The service was phased in from December 2016 and was originally scheduled to come to an end in March 2018, but it will now run until the end of September 2018.
The NUMSAS pilot scheme was developed with Pharmacy Integration Fund money to provide a community pharmacy emergency supply service via NHS 111.
According to NHS England, around 200,000 people each year, around 2% of callers to NHS 111, require urgent supply of medicines.

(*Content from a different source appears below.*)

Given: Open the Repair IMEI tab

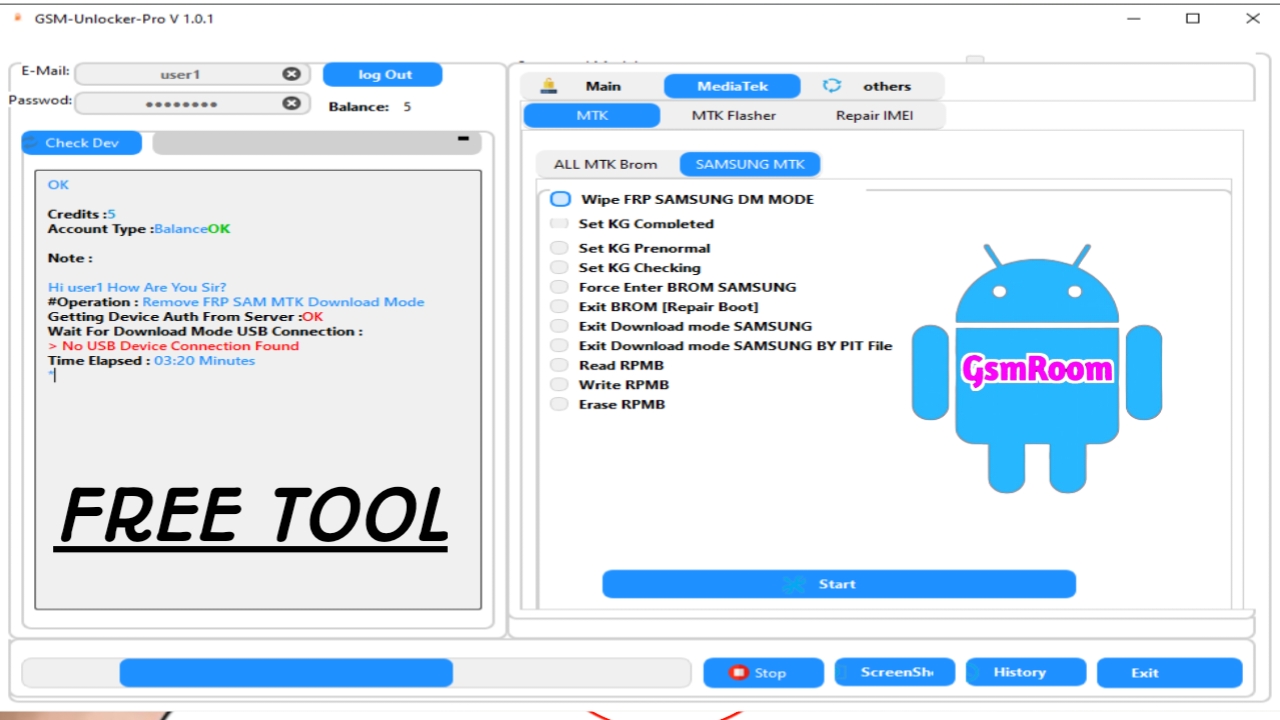Looking at the screenshot, I should click(x=874, y=115).
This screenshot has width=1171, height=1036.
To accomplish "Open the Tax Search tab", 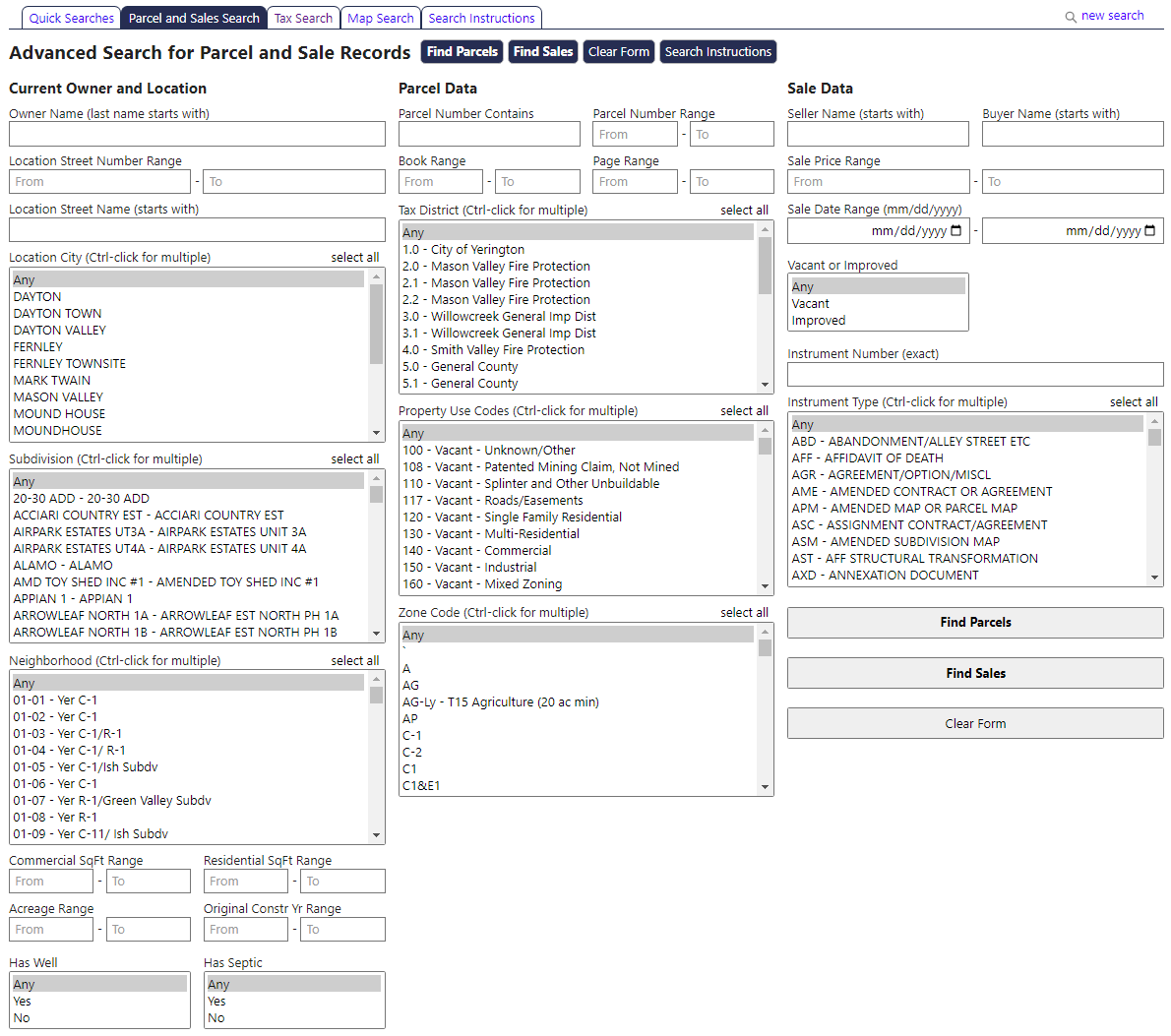I will [x=303, y=18].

To be eligible to provide the service, pharmacy staff have had to register on the NHS Business Authority website and comply with the terms of service for NHS pharmacists. Pharmacists must also be able to use the Electronic Prescription Service, NHSmail (to liaise with GPs) and the relevant messaging system to receive referrals from NHS 111.
Number of users
As of 2 October 2017, 2,502 pharmacies had registered for the service.
The number of referrals via the NUMSAS scheme hit a peak of 5,914 in August 2017, the most recent figures available.
In July 2017 in London, 42% of urgent medicine referrals went through NUMSAS, the highest figure in the country. The lowest figure was the Midlands and East area, where just 11% of referrals were made through NUMSAS.
A patient survey carried out by NHS England in October 2017 showed that 93% of 985 respondents were very satisfied with the service they received from NUMSAS, with just 1% saying they were dissatisfied.
Under the scheme, contractors are paid a consultation fee of £10 and an administration fee of £2.50 for each referral received from NHS 111 irrespective of whether or not an emergency supply is made. Where a medicine or appliance is supplied, a supply fee of £1.50 is made for the first item and an additional £0.50 is paid for each additional item supplied.